Goods can only be transported in small trucks for fears that larger vehicles will be targeted, they say. More than 900 Lebanese have now been killed, says Lebanese PM Fouad Siniora. Israeli aircraft have resumed attacks on Beirut after a lull of several days, while Hezbollah has continued firing rockets into Israel, killing five. Two Israeli soldiers also died fighting Hezbollah militants along the border.
A United Nations resolution calling for a truce appears near to completion. Diplomats at the United Nations say the UK, France and the US are close to agreeing on wording calling for an immediate end to the fighting. The three countries are hoping to present the first part of a two-stage peace plan to the other 12 members of the UN Security Council later on Thursday. The BBC's James Robbins, at UN headquarters in New York, says a second resolution would be proposed at a later stage, focusing on a long-term settlement, including authorisation for an international peacekeeping force in southern Lebanon.
The BBC's world affairs correspondent Frank Gardner says that since such a force could take weeks or months to arrive, there are reports that a smaller, more rapidly deployed force of French soldiers may be sent in first.

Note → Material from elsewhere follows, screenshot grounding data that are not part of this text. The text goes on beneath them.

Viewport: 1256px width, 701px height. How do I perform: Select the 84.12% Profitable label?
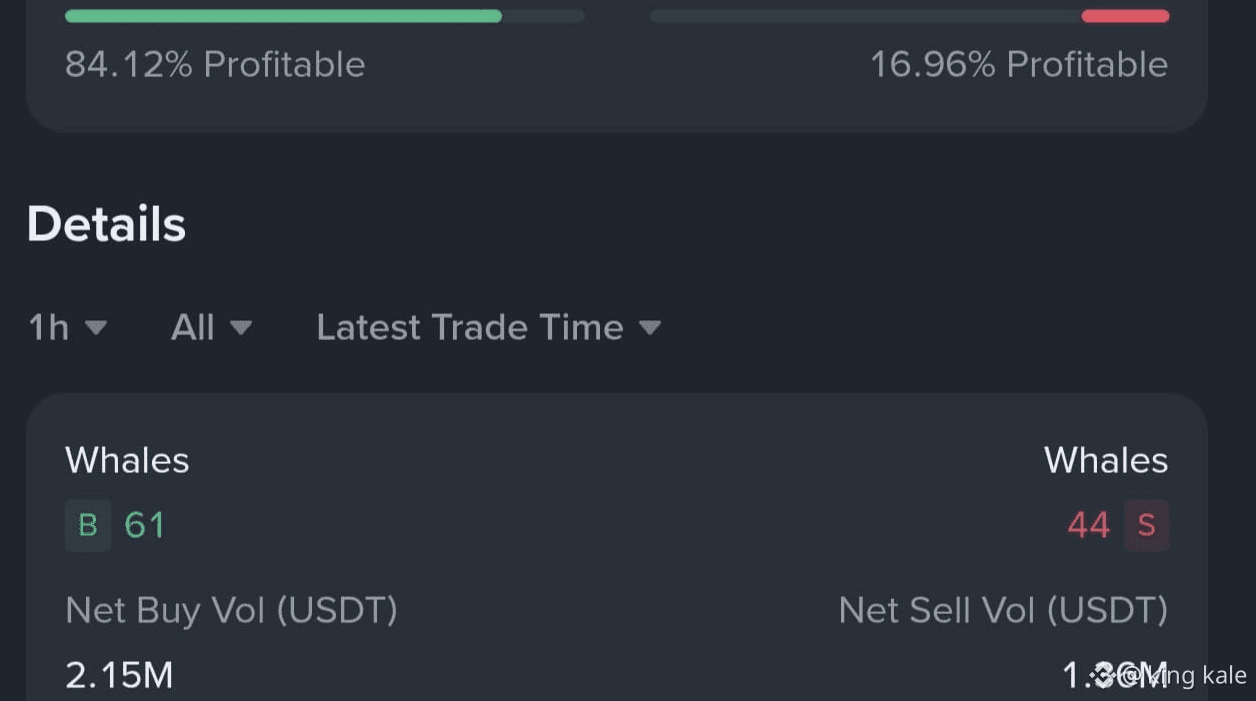(x=215, y=64)
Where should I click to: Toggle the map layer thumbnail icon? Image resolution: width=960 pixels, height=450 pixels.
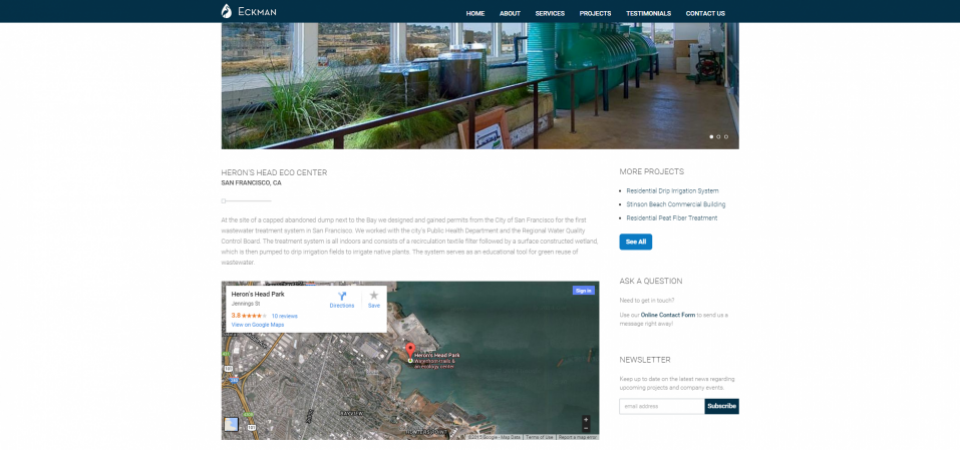coord(231,424)
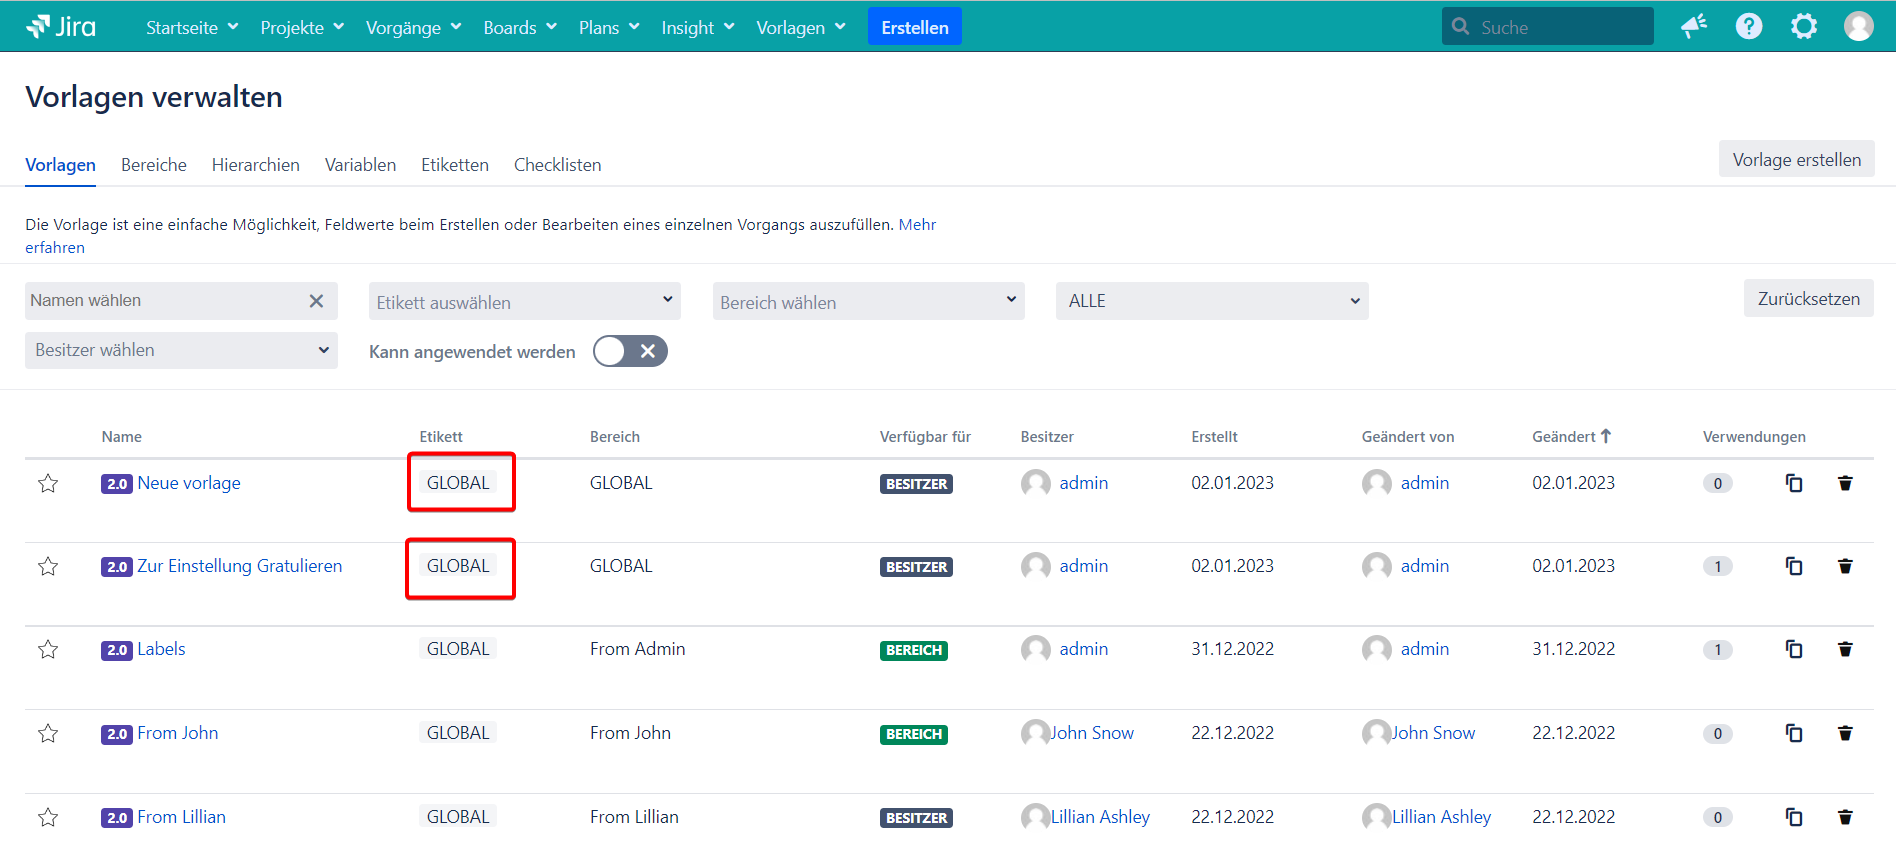Delete the Zur Einstellung Gratulieren template

click(1845, 567)
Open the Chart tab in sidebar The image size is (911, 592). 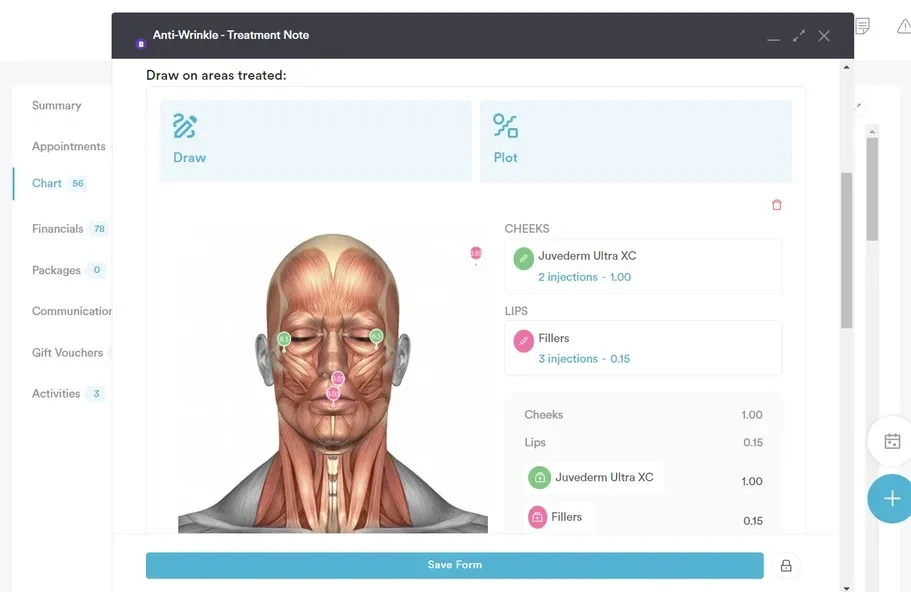coord(47,184)
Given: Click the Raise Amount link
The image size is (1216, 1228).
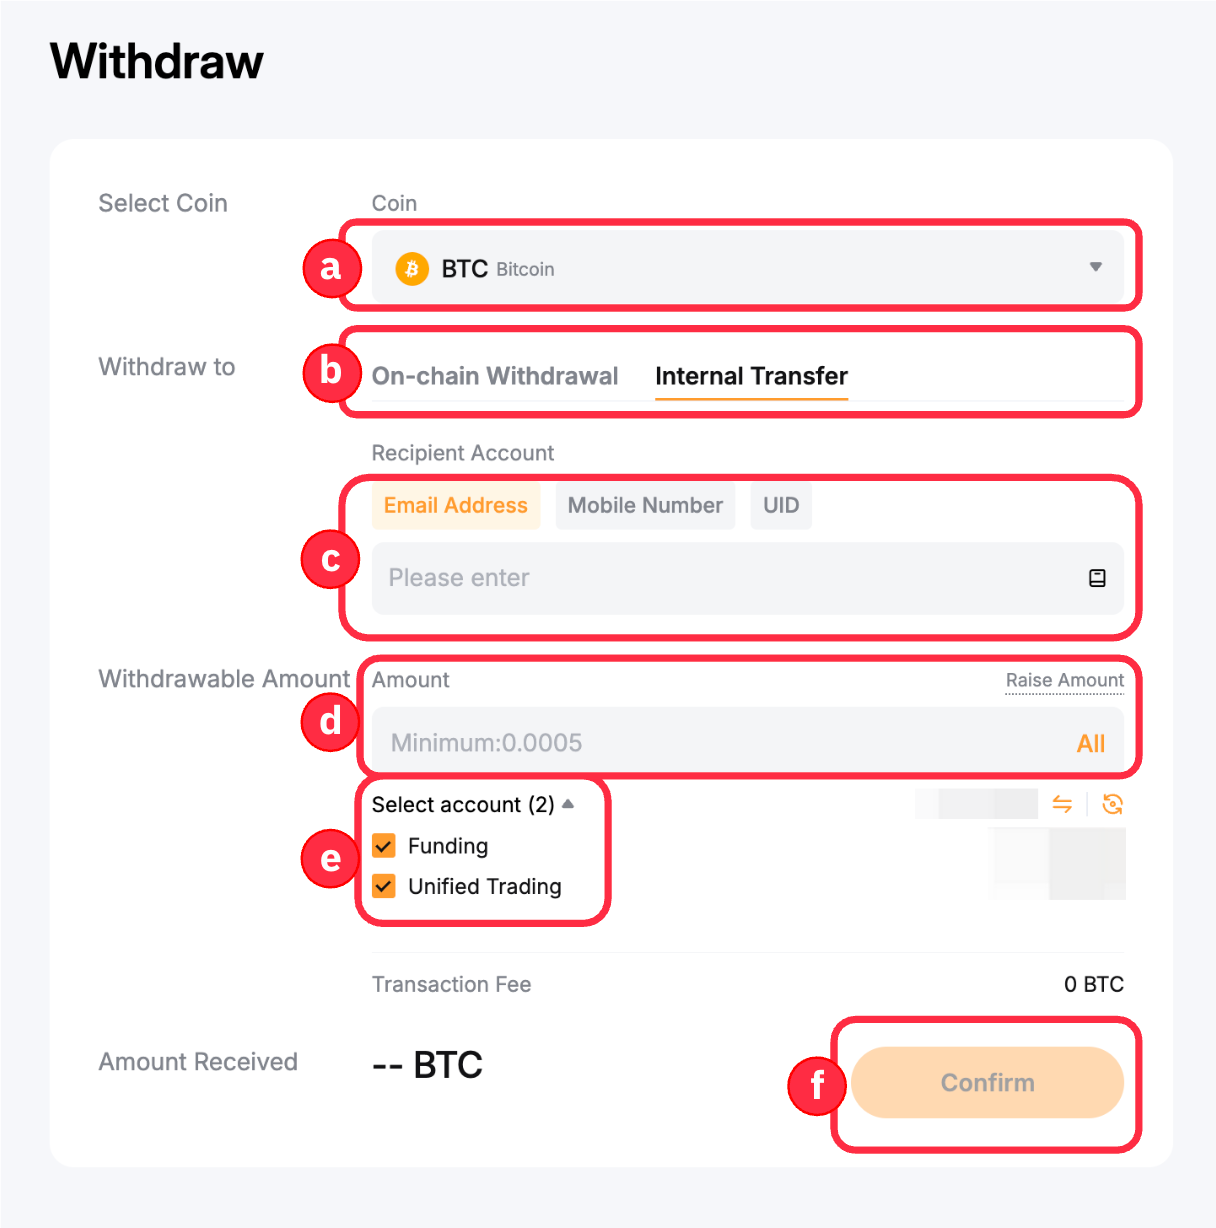Looking at the screenshot, I should point(1064,680).
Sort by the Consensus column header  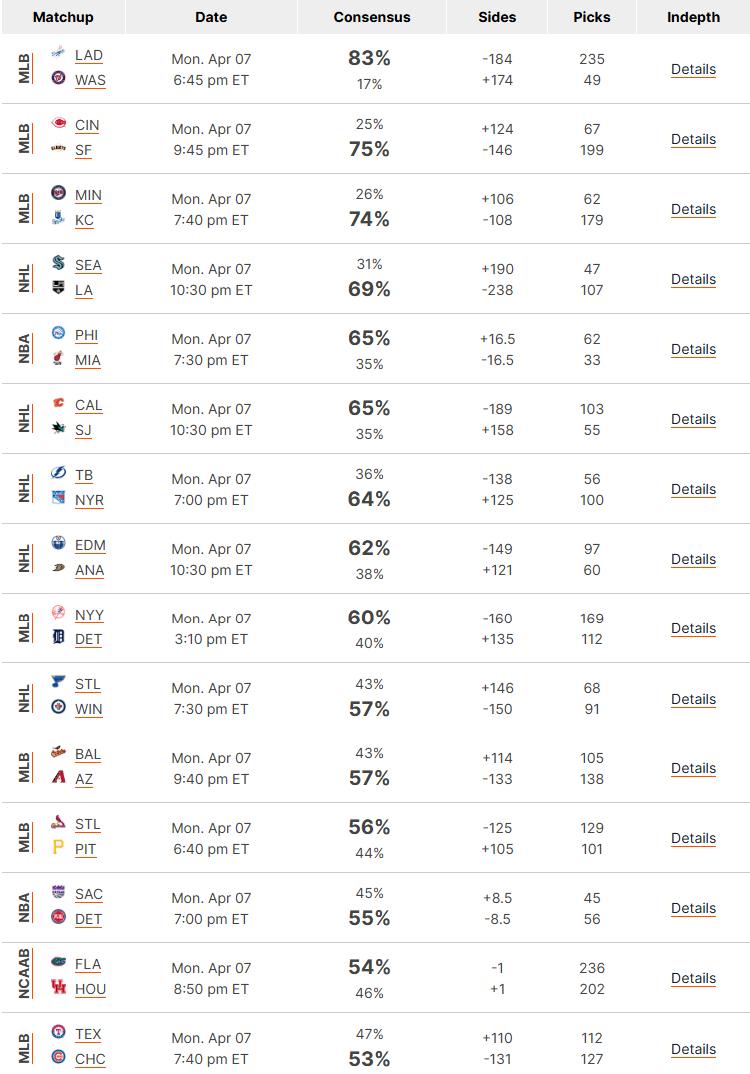(372, 17)
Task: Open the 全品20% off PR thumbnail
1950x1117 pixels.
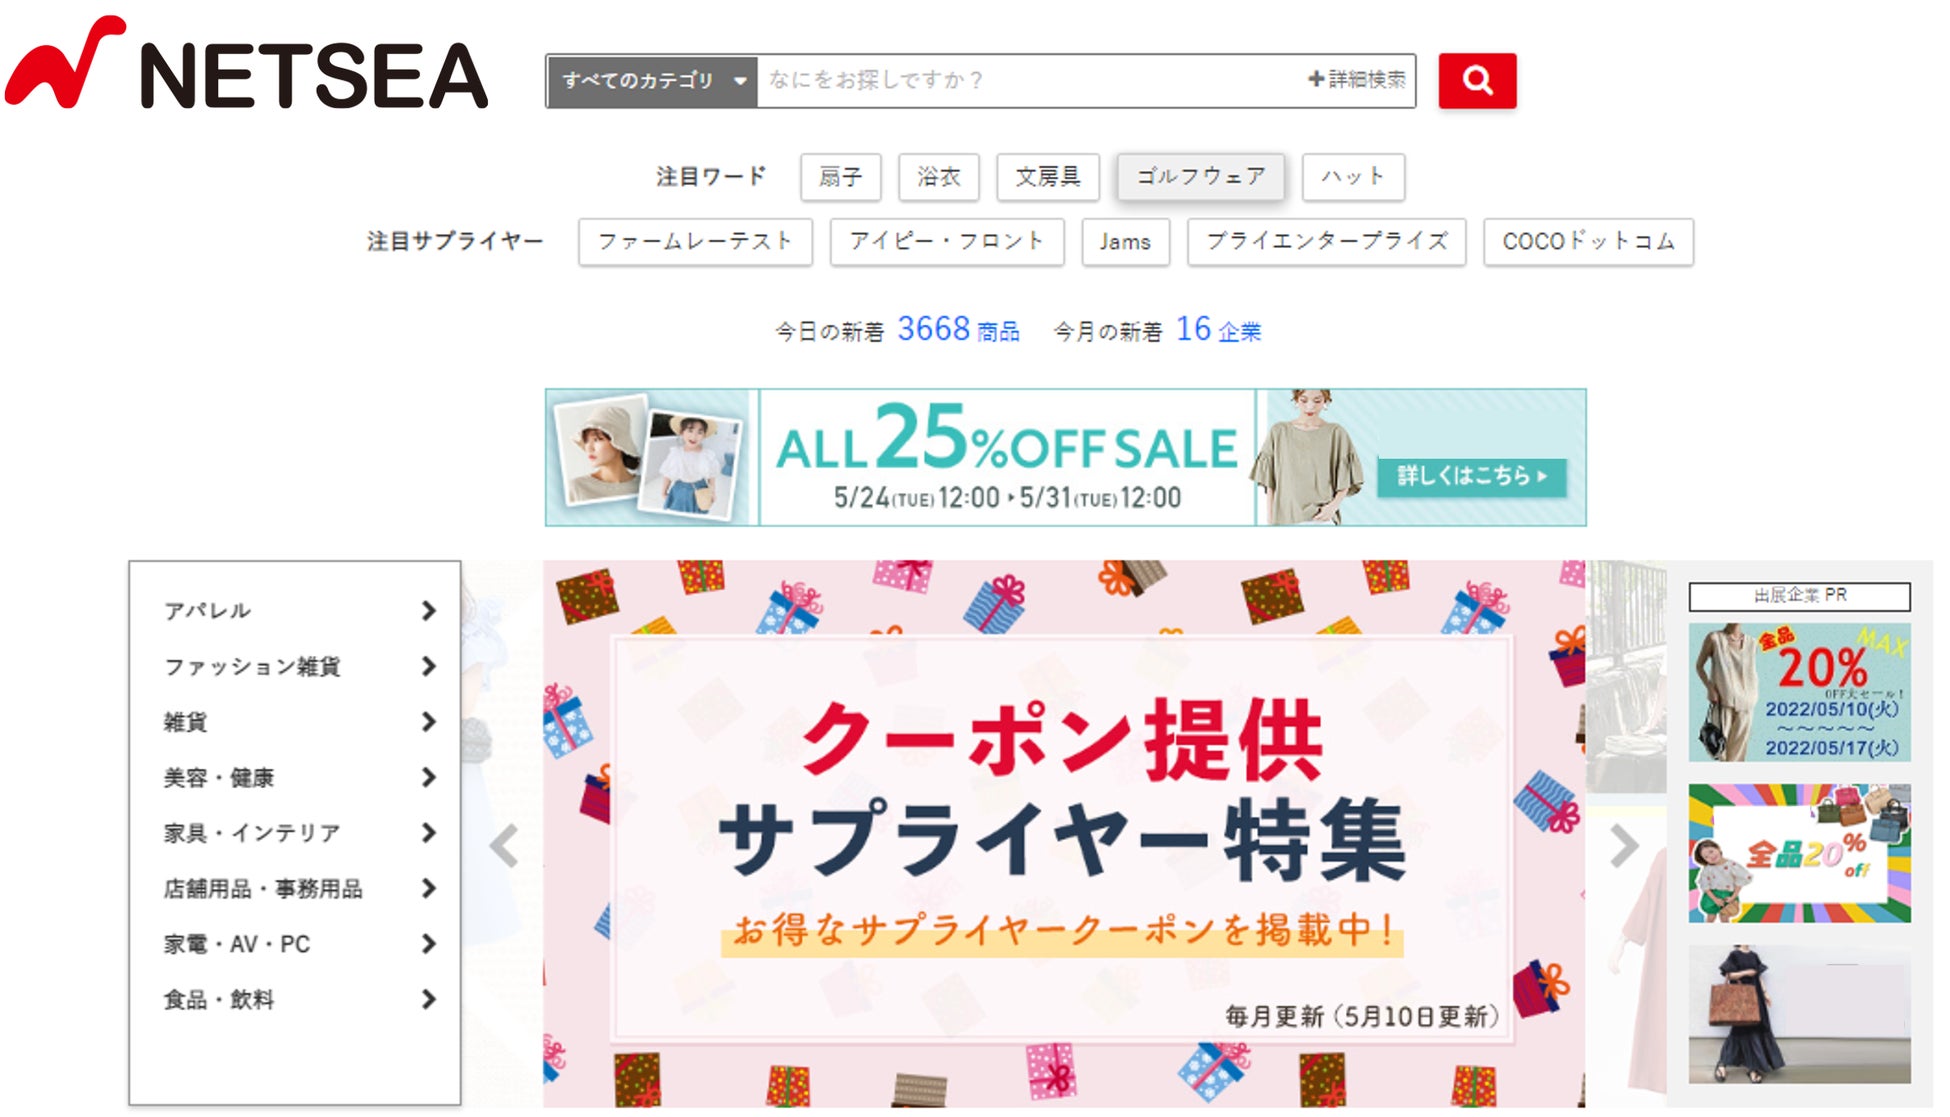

- An Israeli military report into the deaths of at least 41 civilians in Qana said the attack would not have been launched if civilians had been known to be there
- Iranian President Mahmoud Ahmadinejad, at the Organisation of the Islamic Conference meeting, said the answer to the crisis was the elimination of Israel
- King Abdullah of Jordan publicly criticised the US and Israel over the fighting in Lebanon
As fighting continues in Lebanon, aid workers are warning of worsening conditions among refugees in the southern border region. The agencies told a news conference in Beirut that damage to the main roads meant that aid convoys had to take the more perilous mountain route to the south. "Roads into these towns are demolished, they're bombed, bridges are destroyed. They've got no way of getting out. It's increasingly difficult to get in. They're trapped, and the situation is just terrible," Jamsheed Din from the British charity Islamic Relief told the BBC.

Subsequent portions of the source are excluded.